*** Data for this exercise ***

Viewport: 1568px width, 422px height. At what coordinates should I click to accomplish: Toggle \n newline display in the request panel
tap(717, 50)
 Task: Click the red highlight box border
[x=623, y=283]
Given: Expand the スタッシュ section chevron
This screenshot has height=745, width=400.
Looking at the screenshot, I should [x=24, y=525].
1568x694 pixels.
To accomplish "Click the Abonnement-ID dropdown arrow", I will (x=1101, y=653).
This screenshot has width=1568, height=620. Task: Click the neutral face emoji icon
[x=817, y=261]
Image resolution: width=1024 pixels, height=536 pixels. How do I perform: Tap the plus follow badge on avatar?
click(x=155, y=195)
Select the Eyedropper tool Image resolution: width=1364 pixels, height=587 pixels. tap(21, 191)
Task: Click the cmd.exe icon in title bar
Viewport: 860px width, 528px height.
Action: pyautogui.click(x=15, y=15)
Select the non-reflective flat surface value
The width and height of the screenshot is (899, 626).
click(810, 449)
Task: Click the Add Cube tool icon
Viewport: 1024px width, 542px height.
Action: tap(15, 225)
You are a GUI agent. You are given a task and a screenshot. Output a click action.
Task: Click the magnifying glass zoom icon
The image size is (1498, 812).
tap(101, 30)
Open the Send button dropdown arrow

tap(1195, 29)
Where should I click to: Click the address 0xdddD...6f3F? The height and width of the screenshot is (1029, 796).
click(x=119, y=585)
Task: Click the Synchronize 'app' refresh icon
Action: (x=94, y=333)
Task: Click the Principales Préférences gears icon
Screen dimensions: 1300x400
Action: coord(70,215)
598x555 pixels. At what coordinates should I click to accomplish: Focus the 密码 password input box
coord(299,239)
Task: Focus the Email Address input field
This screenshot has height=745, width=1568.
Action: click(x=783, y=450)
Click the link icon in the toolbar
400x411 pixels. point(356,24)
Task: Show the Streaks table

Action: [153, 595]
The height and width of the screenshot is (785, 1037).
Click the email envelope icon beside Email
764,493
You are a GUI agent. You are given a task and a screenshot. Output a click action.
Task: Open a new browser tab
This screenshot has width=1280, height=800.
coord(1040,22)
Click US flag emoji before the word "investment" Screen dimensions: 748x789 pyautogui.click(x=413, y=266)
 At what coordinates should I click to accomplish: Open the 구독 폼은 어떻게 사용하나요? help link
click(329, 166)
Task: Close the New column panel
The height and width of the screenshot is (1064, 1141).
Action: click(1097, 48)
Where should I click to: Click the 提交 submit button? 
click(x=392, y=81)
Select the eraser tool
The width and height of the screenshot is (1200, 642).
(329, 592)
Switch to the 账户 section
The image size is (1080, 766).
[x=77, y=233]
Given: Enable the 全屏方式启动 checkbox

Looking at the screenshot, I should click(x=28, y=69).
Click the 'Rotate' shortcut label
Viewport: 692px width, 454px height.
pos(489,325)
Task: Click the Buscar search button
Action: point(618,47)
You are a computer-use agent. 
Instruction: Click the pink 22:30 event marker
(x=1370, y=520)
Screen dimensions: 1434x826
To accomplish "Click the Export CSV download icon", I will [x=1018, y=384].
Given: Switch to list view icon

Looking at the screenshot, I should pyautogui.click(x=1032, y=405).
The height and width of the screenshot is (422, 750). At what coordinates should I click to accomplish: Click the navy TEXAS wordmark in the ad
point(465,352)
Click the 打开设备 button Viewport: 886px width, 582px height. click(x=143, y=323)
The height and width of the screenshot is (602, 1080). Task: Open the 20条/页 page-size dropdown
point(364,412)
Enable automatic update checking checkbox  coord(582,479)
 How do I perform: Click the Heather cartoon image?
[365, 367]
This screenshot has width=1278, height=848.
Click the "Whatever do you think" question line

*** End of Data for this exercise ***

Work item>
Your reply should contain every entry, repeated exactly.

Answer space>
Viewport: 1568px width, 422px height. At what coordinates should I click to accomplish: Toggle \n newline display in the request panel
tap(717, 50)
 Task: Click the red highlight box border
[x=623, y=283]
Given: Expand the スタッシュ section chevron
This screenshot has height=745, width=400.
Looking at the screenshot, I should [x=24, y=525].
1568x694 pixels.
To accomplish "Click the Abonnement-ID dropdown arrow", I will (x=1101, y=653).
This screenshot has width=1568, height=620. Task: Click the neutral face emoji icon
[x=817, y=261]
Image resolution: width=1024 pixels, height=536 pixels. How do I perform: Tap the plus follow badge on avatar?
click(x=155, y=195)
Select the Eyedropper tool Image resolution: width=1364 pixels, height=587 pixels. tap(21, 191)
Task: Click the cmd.exe icon in title bar
Viewport: 860px width, 528px height.
Action: pyautogui.click(x=15, y=15)
Select the non-reflective flat surface value
The width and height of the screenshot is (899, 626).
click(810, 449)
Task: Click the Add Cube tool icon
Viewport: 1024px width, 542px height.
Action: tap(15, 225)
You are a GUI agent. You are given a task and a screenshot. Output a click action.
Task: Click the magnifying glass zoom icon
The image size is (1498, 812).
tap(101, 30)
Open the Send button dropdown arrow

tap(1195, 29)
Where should I click to: Click the address 0xdddD...6f3F? The height and width of the screenshot is (1029, 796).
click(x=119, y=585)
Task: Click the Synchronize 'app' refresh icon
Action: (x=94, y=333)
Task: Click the Principales Préférences gears icon
Screen dimensions: 1300x400
Action: coord(70,215)
598x555 pixels. At what coordinates should I click to accomplish: Focus the 密码 password input box
coord(299,239)
Task: Focus the Email Address input field
This screenshot has height=745, width=1568.
Action: click(x=783, y=450)
Click the link icon in the toolbar
400x411 pixels. point(356,24)
Task: Show the Streaks table

Action: [153, 595]
The height and width of the screenshot is (785, 1037).
Click the email envelope icon beside Email
764,493
You are a GUI agent. You are given a task and a screenshot. Output a click action.
Task: Open a new browser tab
This screenshot has width=1280, height=800.
coord(1040,22)
Click US flag emoji before the word "investment" Screen dimensions: 748x789 pyautogui.click(x=413, y=266)
 At what coordinates should I click to accomplish: Open the 구독 폼은 어떻게 사용하나요? help link
click(329, 166)
Task: Close the New column panel
The height and width of the screenshot is (1064, 1141).
Action: click(1097, 48)
Where should I click to: Click the 提交 submit button? 
click(x=392, y=81)
Select the eraser tool
The width and height of the screenshot is (1200, 642).
(329, 592)
Switch to the 账户 section
The image size is (1080, 766).
[x=77, y=233]
Given: Enable the 全屏方式启动 checkbox

Looking at the screenshot, I should click(x=28, y=69).
Click the 'Rotate' shortcut label
Viewport: 692px width, 454px height.
pos(489,325)
Task: Click the Buscar search button
Action: point(618,47)
You are a computer-use agent. 
Instruction: Click the pink 22:30 event marker
(x=1370, y=520)
Screen dimensions: 1434x826
To accomplish "Click the Export CSV download icon", I will [x=1018, y=384].
Given: Switch to list view icon

Looking at the screenshot, I should pyautogui.click(x=1032, y=405).
The height and width of the screenshot is (422, 750). At what coordinates should I click to accomplish: Click the navy TEXAS wordmark in the ad
point(465,352)
Click the 打开设备 button Viewport: 886px width, 582px height. click(x=143, y=323)
The height and width of the screenshot is (602, 1080). Task: Open the 20条/页 page-size dropdown
point(364,412)
Enable automatic update checking checkbox  coord(582,479)
 How do I perform: Click the Heather cartoon image?
[365, 367]
This screenshot has width=1278, height=848.
Click the "Whatever do you think" question line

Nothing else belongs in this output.